It’s a whole new Atmosphere at Belly Up
The Aspen Times

Courtesy photo |
If You Go …
What: Atmosphere
Where: Belly Up Aspen
When: Saturday, Sept. 20, 8 p.m.
Cost: $40
Tickets and more info: http://www.bellyupaspen.com
Sean Daley, the rapper in the Minneapolis hip-hop duo Atmosphere who performs as “Slug,” has always looked inward for lyrical inspiration.
The group first made its mark around the turn of the millennium, with inspired lyricism and a bare-bones aesthetic that some branded “indie rap,” anchored by Daley’s ability to tell the kinds of stories that weren’t being told by other rappers. He dropped the braggadocio we’d come to expect from hip-hop for complex narratives about dependency issues, jealousy and fear, along with some social commentary. His emotion was raw, his delivery was aggressive, and his lyrics were finely crafted.
Seventeen years since its debut, the band released its seventh full-length album, “Southsiders,” earlier this year.
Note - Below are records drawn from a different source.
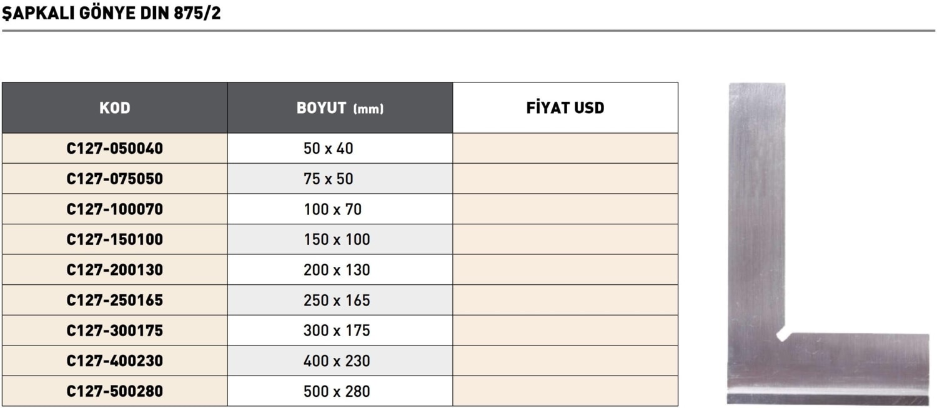Image resolution: width=937 pixels, height=408 pixels.
Task: Select the C127-075050 code cell
Action: (x=114, y=179)
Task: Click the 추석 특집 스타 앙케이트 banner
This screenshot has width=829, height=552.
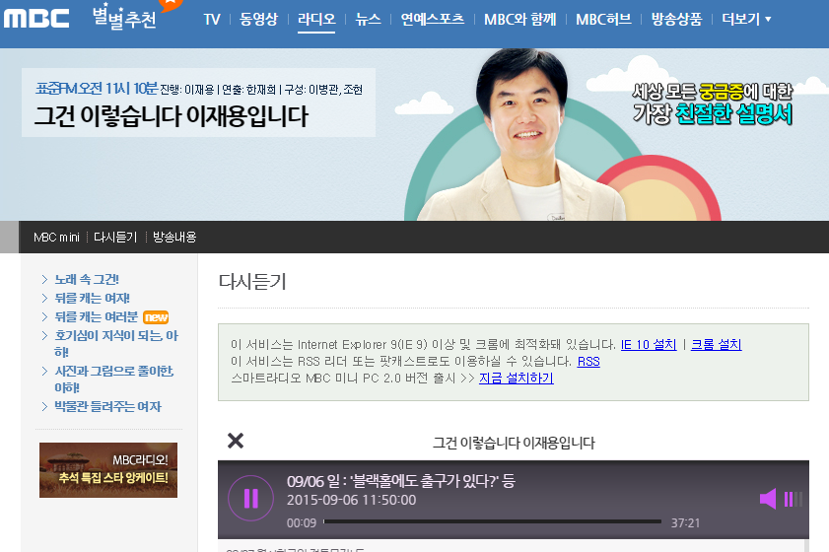Action: 108,470
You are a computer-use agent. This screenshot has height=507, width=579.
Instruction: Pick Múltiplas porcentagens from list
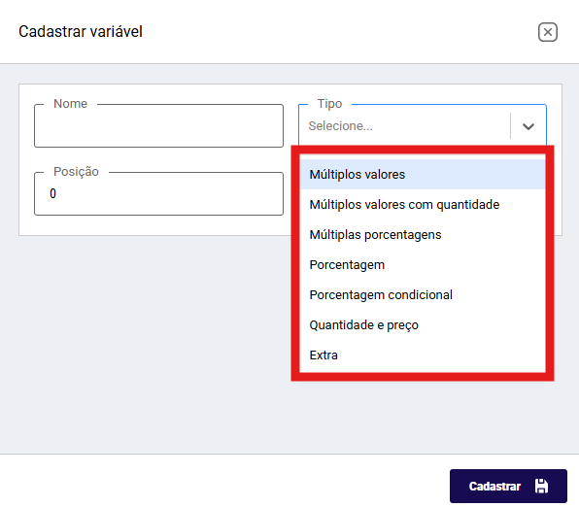click(x=423, y=235)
It shows Slug, now 42, still taking a hard look in the mirror in his rhymes, but now he’s a grown-up and joined by a family.
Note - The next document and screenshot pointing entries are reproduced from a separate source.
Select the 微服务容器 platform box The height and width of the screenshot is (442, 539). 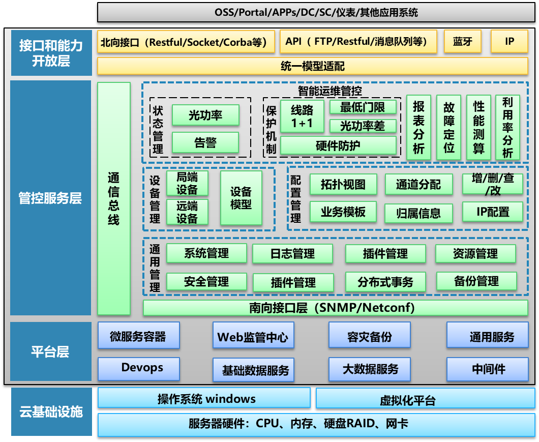coord(138,336)
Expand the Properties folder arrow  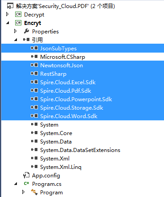(x=15, y=31)
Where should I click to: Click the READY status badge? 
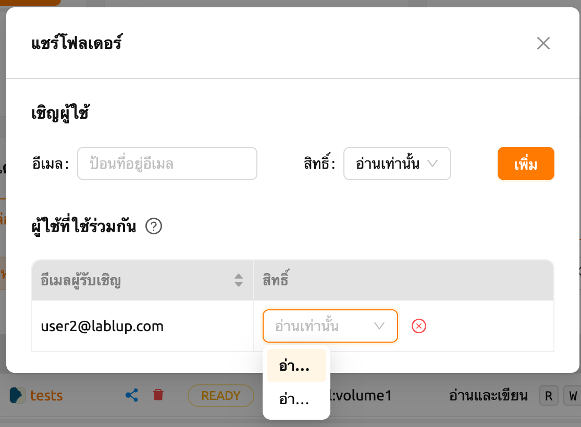click(221, 396)

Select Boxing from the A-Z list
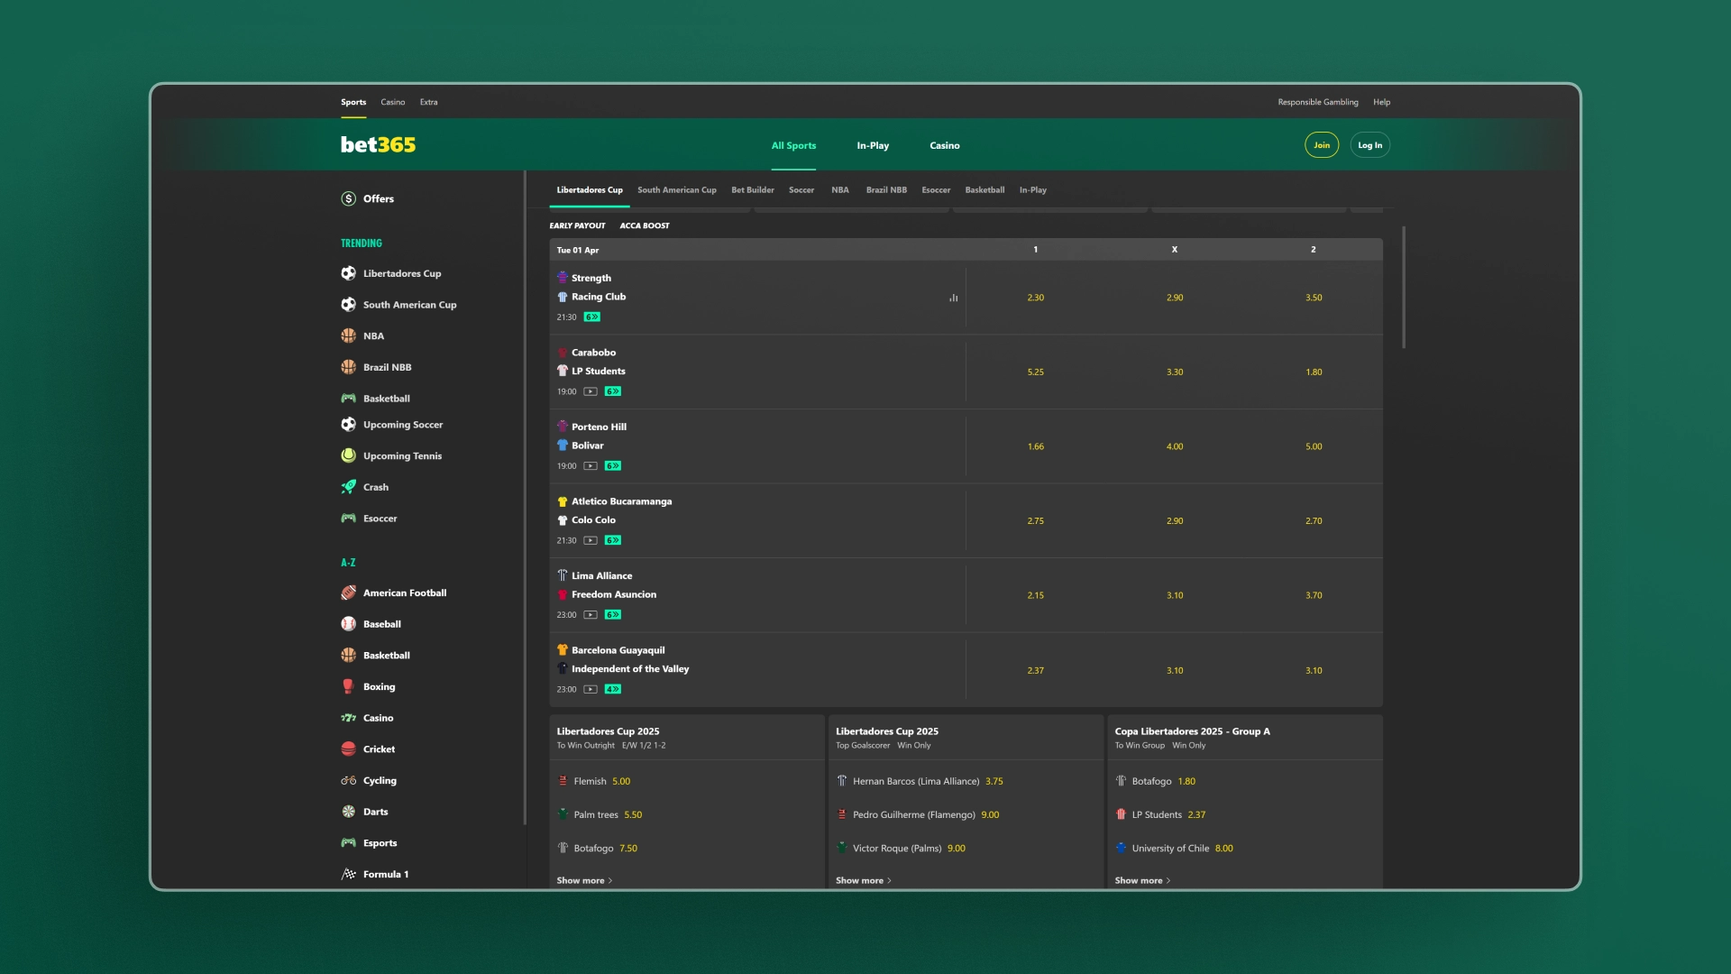pos(379,686)
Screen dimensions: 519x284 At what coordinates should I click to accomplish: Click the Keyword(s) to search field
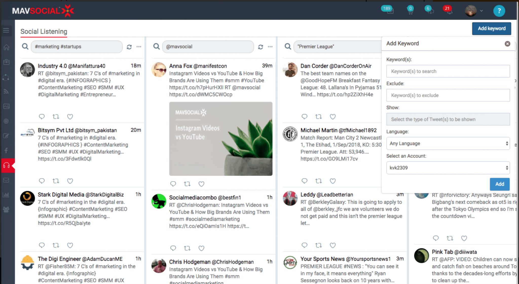pos(448,71)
It’s an interesting album, with high- energy bangers like “Southsiders” — representing the neighborhood Atmosphere has turned into a mini-Midwestern rap mecca through its Rhymesayers label — alongside the defiant “Kanye West,” with the chorus “wave your hands in the air like you really do care” and rhymes that examine the home life of Slug as father and husband with the same kind of unflinching, honest lyrical eye he turned to his life as a young punk.
“I still kick it with angels,” he raps over a simple piano funk beat in “Camera Thief,” the album opener. “The difference is that instead of the bar, I’m at my kitchen table.”
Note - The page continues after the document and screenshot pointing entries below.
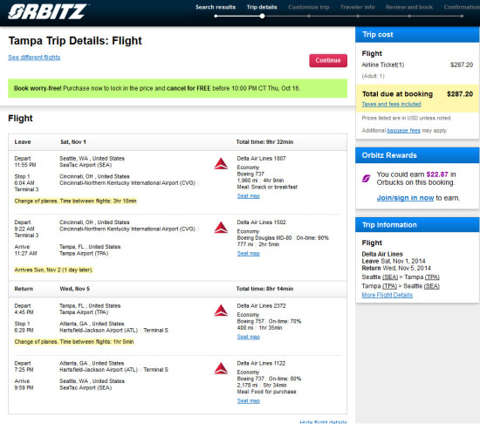Click the Orbucks rewards icon

[x=367, y=178]
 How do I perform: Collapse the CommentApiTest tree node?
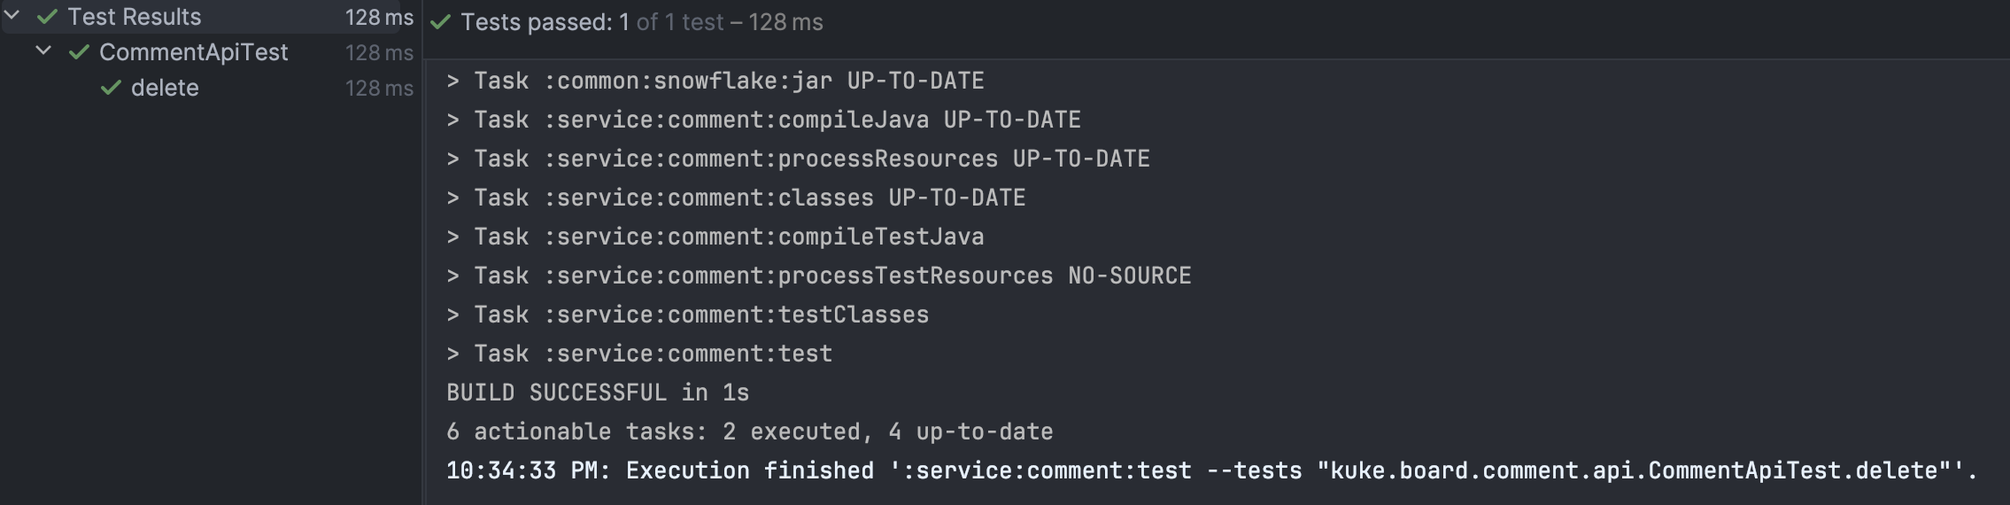[43, 51]
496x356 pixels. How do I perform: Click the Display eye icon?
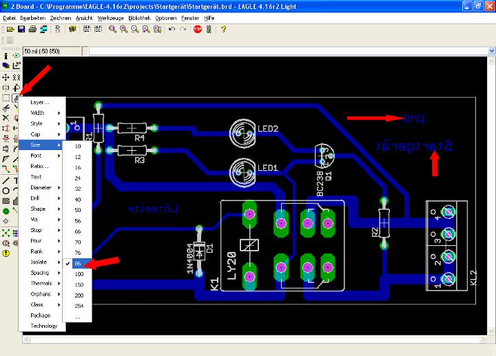[x=15, y=56]
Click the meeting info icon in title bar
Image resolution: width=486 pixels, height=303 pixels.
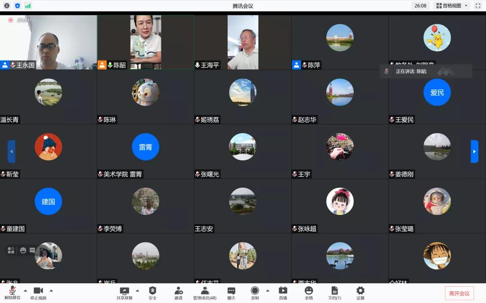tap(7, 6)
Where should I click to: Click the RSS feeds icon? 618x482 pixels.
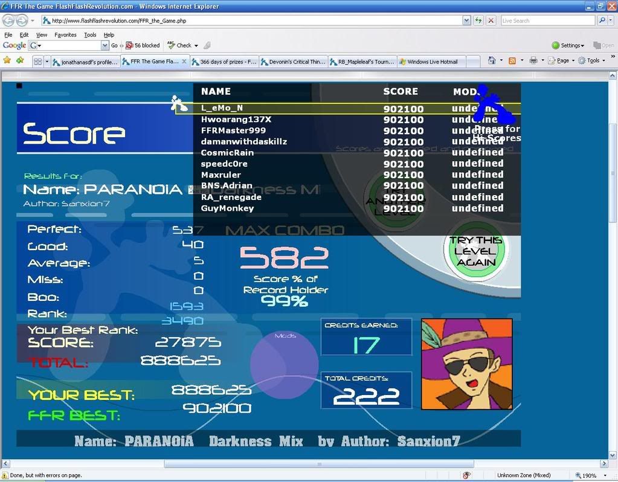(512, 60)
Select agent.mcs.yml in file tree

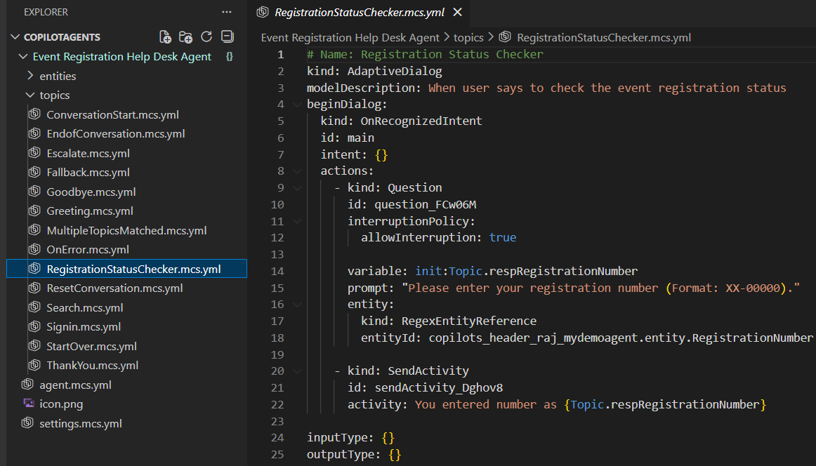[x=75, y=385]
Nearly a decade ago, he used similar imagery on “Angelface,” mining the emotional darkside of bedding groupies and partying on tour in a series of verses, bracketed between the chorus, “Look around you; there’s angels amongst us.”
“I’ve always been accused of being a guy who raps about his f—ing feelings or his life,” he said from a recent tour stop in Las Vegas. “So it’s only right that as my world and my life and feelings evolve, so does my music.”
Atmosphere’s MC, Ant (Anthony Davis), frames Daley’s rhymes with elegant, uncomplicated beats and samples. On the current tour, the duo is joined by fellow Minneapolitan DJ Plain Old Bill, in an old-school two-DJ-one-rapper setup reminiscent of Main Source or Doug E. Fresh.
Rap is a young man’s game, and Daley said he’s grateful to be able to grow up on his records.
“A lot of my contemporaries don’t get to hold onto this job as long as me and Anthony have,” he said. “Part of that is because we did allow ourselves to grow outside of the box that we put ourselves into. … A lot of my favorite rappers still rap about the same s— they rapped about 20 years ago. I think about how that’s unfortunate for them, like, ‘You’re still rapping about selling drugs on the corner? Didn’t you get a promotion? You must be a horrible drug dealer.’”
Given the confessional nature of Daley’s rhymes, though, it makes you wonder whether there’s anything he’s released that he wishes he could take back.
“My relationship with the material evolves,” he said. “There isn’t anything where I wish we never put that out there, but there are songs that I won’t perform because I don’t feel as attached to them. I’m not the same guy.”
A song like “Primer,” for example, is a sort of ironic misogynistic anthem. Some fans have taken it literally, and Atmosphere retired it as a result.
“There was a point to it, a social comment going on, but you can’t control how people interpret this s—,” he said. “And if they don’t get your little moment of activism, you can’t blame them. You didn’t communicate it. So it’s good for me to be humble and know that until I can communicate that feeling better, then I need to put that feeling away.”
Though they take more time to perfect records, Daley and Davis’ collaborative process has stayed pretty steady since they first started recording in the late 1990s. Ant gives him a handful of beats, which he listens to on loop for a period of time (“while I fold laundry and s—”), and eventually it brings lyrics out of him.
“Once it gets inside of me, it tells me what kind of story it needs, what the vibe is, the color and scene,” he said. “Then I sit down and work it out.”
They’ve played Belly Up a handful of times in recent years, though they normally play bigger rooms. At Saturday’s show, Daley said to expect some of the new material sprinkled in with fan favorites.
“We’re not a band that goes out and beats people over the head with a whole new record,” he said. “But we think about how to give you songs you do like and intersperse it with songs that you might not know yet.”
And while an Atmosphere show is a fun way to spend a Saturday night in Aspen, Daley encourages fans to be open to finding more than just a party at the concert.
“I try to remind people that this isn’t just an opportunity to come see a band you like or show off your new hairdo and your cool shoes,” he said. “There’s a spiritual experience in all of this, and it’s as close to church as a lot of us get.”